SOURCE DATA:
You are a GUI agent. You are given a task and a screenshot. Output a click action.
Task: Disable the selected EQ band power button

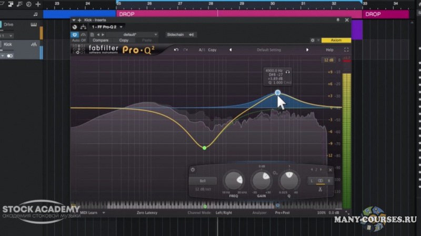pyautogui.click(x=193, y=170)
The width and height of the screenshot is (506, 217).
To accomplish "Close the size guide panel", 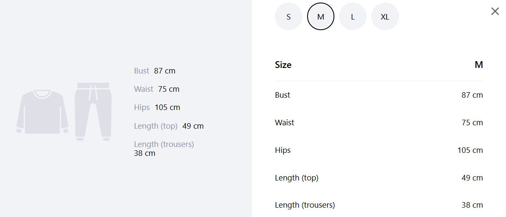I will pyautogui.click(x=495, y=11).
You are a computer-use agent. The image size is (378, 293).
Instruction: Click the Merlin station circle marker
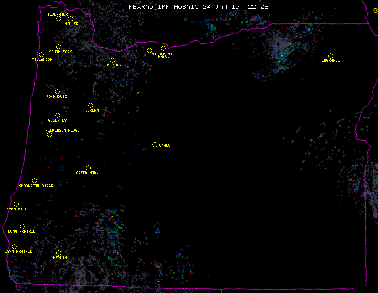(x=58, y=253)
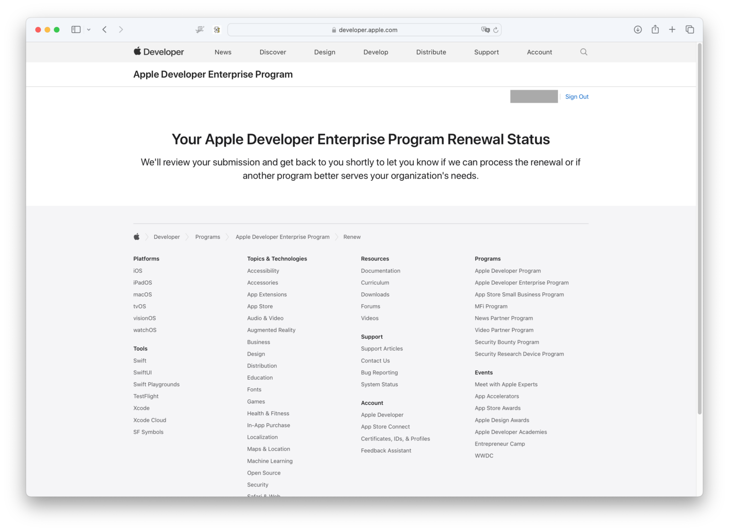Toggle the Safari sidebar
The image size is (729, 531).
click(x=75, y=29)
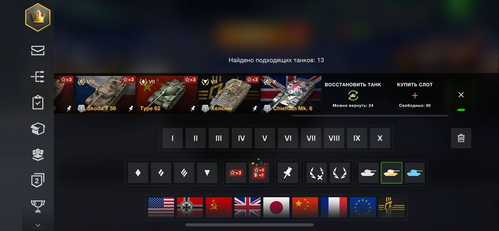
Task: Clear filters with the trash bin icon
Action: (x=461, y=138)
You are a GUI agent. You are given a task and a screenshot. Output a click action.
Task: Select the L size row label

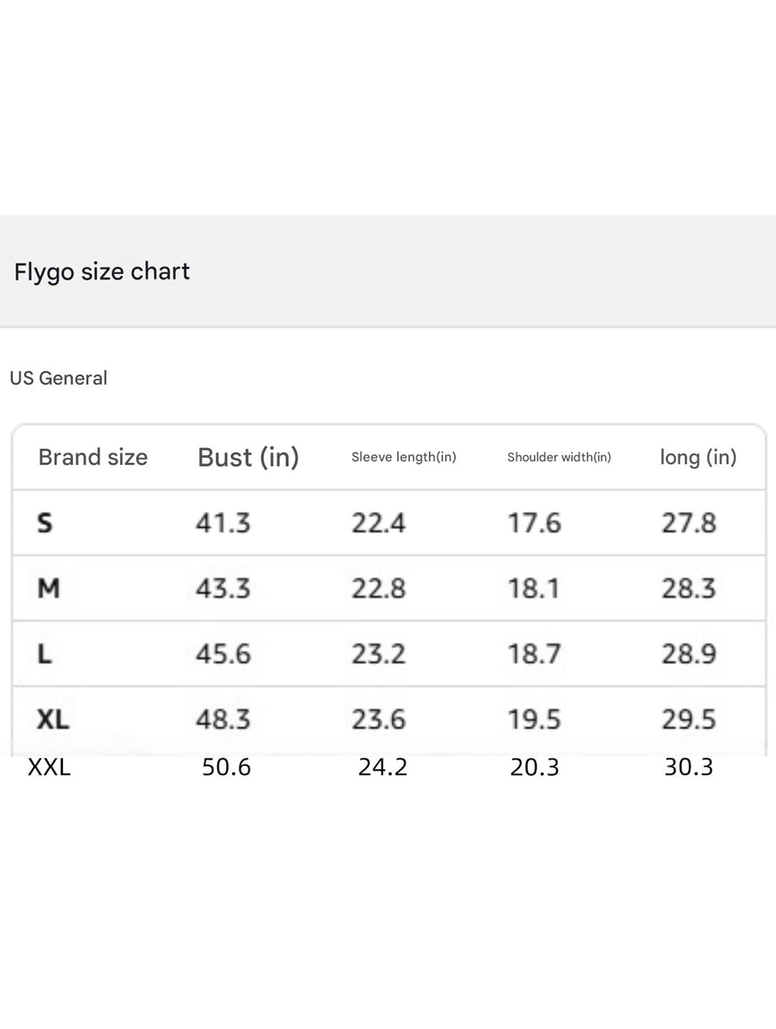click(x=45, y=654)
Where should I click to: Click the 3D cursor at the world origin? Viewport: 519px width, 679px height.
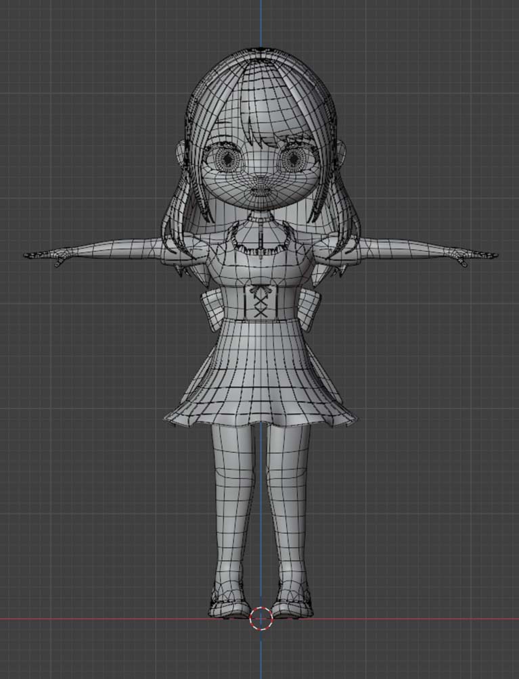pyautogui.click(x=261, y=617)
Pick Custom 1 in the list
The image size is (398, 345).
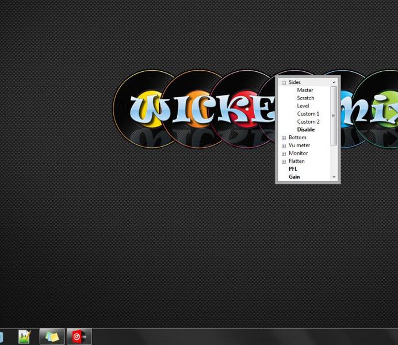[x=308, y=114]
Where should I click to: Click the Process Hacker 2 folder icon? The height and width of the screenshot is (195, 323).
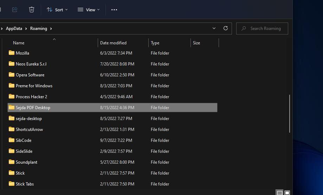(x=12, y=96)
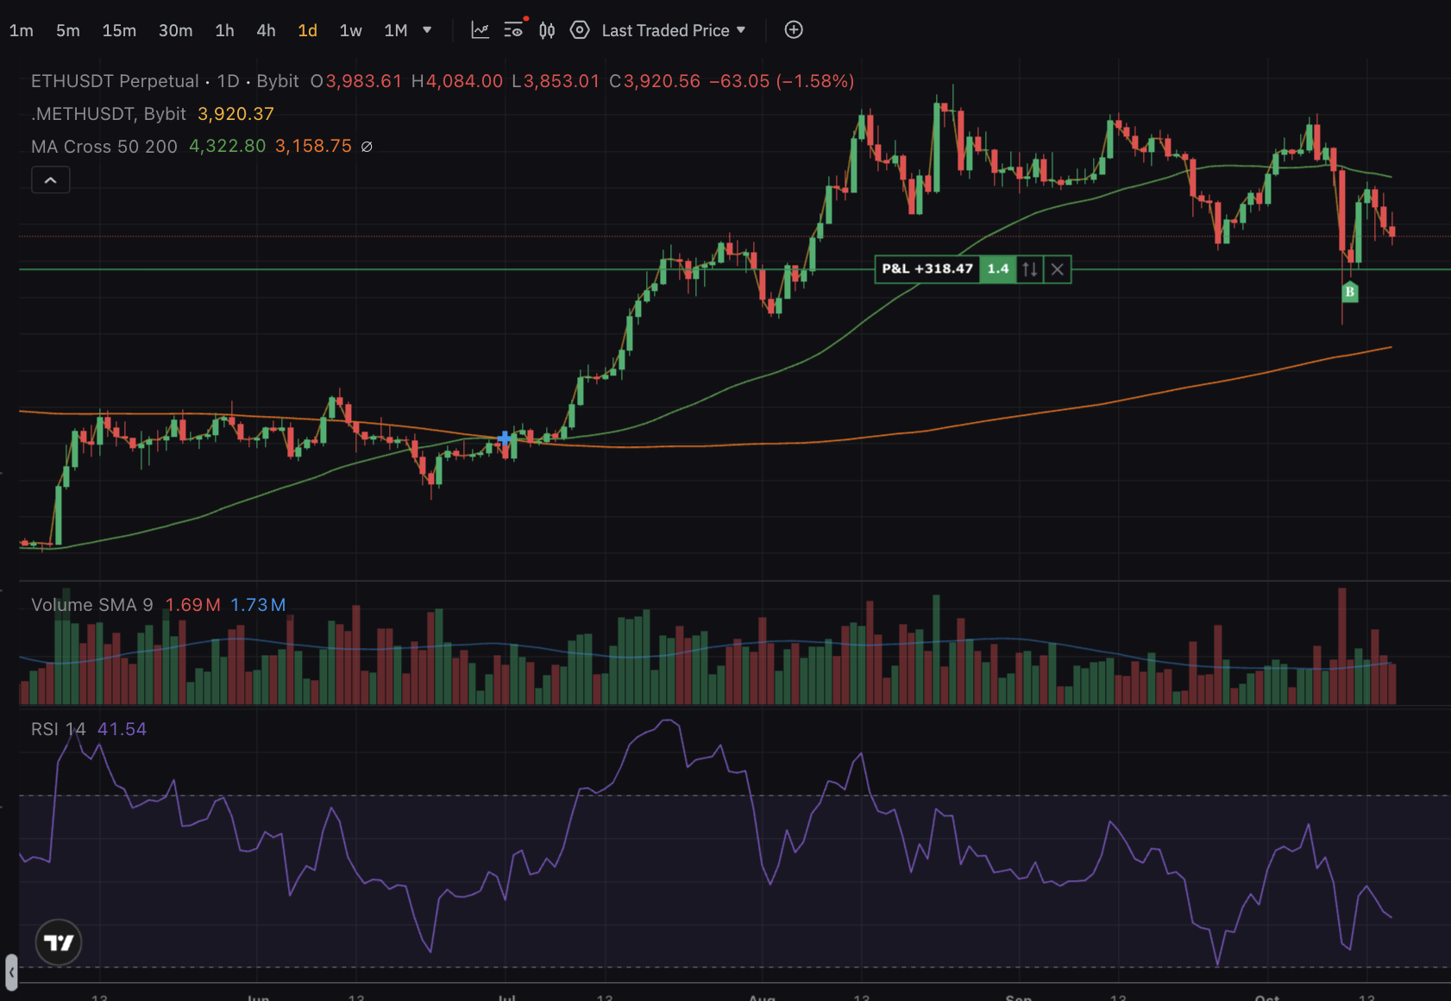Switch to the 4h timeframe
1451x1001 pixels.
(266, 30)
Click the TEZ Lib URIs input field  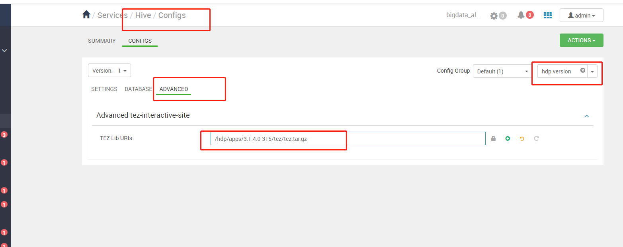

GOAL OF THE EXERCISE: Begin at the line containing "The image size is (398, 345)." and extract every line through the end of the records, inclusive, exactly and only; omit pictures.

YOUR SOLUTION:
The image size is (398, 345).
[x=308, y=114]
Where should I click to: Click the Process Hacker 2 folder icon? The height and width of the screenshot is (195, 323).
(x=12, y=96)
Switch to the 4h timeframe
1451x1001 pixels.
(266, 30)
Click the TEZ Lib URIs input field  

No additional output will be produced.